Sempre que ocorre alguma tragédia, tipo os massacres em Columbine e Realengo, busca-se encontrar um motivo para que tenha acontecido. O passado do autor é vasculhado, de forma a achar possíveis razões psicológicas para tal ato. Maus tratos dos pais, bullying, traumas das mais diversas origens, tudo serve como justificativa. E se ela simplesmente não existir? A mente humana é uma incógnita, de forma que é impossível saber o que se passa nela. Leis e costumes são travas morais para que a vida em comunidade possa existir, mas, como mostram os exemplos citados, nem sempre são suficientes. Para alguns, o simples prazer em fazer o proibido basta. Em casos mais graves, sem qualquer consciência do quanto pode ser prejudicial ao outro. A satisfação pessoal está acima de tudo.
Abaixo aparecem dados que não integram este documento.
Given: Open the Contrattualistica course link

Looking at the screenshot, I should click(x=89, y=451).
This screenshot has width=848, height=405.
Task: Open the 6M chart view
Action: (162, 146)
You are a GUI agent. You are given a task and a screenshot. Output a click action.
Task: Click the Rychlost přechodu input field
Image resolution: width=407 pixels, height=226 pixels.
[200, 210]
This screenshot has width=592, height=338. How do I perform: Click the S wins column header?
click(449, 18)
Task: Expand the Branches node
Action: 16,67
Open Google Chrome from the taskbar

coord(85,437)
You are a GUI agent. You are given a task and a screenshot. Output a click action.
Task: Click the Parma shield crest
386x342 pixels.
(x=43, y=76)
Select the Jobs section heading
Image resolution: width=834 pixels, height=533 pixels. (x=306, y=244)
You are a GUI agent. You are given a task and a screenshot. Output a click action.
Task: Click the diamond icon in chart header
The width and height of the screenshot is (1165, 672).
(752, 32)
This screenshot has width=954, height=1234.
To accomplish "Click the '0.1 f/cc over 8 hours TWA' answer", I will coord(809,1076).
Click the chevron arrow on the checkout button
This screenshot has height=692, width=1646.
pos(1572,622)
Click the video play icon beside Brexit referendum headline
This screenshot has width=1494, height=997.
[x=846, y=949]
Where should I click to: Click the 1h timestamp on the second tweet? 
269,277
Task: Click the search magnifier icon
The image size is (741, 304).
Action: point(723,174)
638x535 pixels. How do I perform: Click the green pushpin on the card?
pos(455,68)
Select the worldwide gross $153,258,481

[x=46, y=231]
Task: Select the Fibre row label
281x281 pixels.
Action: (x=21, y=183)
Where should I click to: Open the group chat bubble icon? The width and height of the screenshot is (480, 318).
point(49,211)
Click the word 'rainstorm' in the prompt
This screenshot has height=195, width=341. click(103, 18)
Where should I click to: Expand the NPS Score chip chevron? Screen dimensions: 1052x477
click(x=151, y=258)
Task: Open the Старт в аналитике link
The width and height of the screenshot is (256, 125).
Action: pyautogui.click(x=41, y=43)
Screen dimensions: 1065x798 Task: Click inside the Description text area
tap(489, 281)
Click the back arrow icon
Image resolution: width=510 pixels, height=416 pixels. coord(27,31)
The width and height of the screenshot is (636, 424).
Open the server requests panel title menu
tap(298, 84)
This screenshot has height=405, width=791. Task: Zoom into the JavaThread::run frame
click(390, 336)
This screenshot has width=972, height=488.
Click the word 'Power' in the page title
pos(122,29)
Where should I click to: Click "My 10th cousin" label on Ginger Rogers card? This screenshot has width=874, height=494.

Desde o primeiro minuto de Precisamos Falar Sobre o Kevin o espectador sabe que algo dará errado. Muito errado. A impactante cena inicial mostra uma multidão em meio a um líquido vermelho, semelhante ao sangue. Uma imagem forte para começar a contar a vida de Eva (Tilda Swinton, em atuação digna de Oscar), através de um quebra-cabeças repleto de variações no tempo de forma que se possa conhecer seu presente e passado. Agora, ela é um pária na cidade, maltratada por quase todos que a encontram. No passado teve uma vida feliz, ao lado do marido Franklin (John C. Reilly). Algo muito grave aconteceu entre estas duas épocas. Seu nome é Kevin, o primeiro filho do casal.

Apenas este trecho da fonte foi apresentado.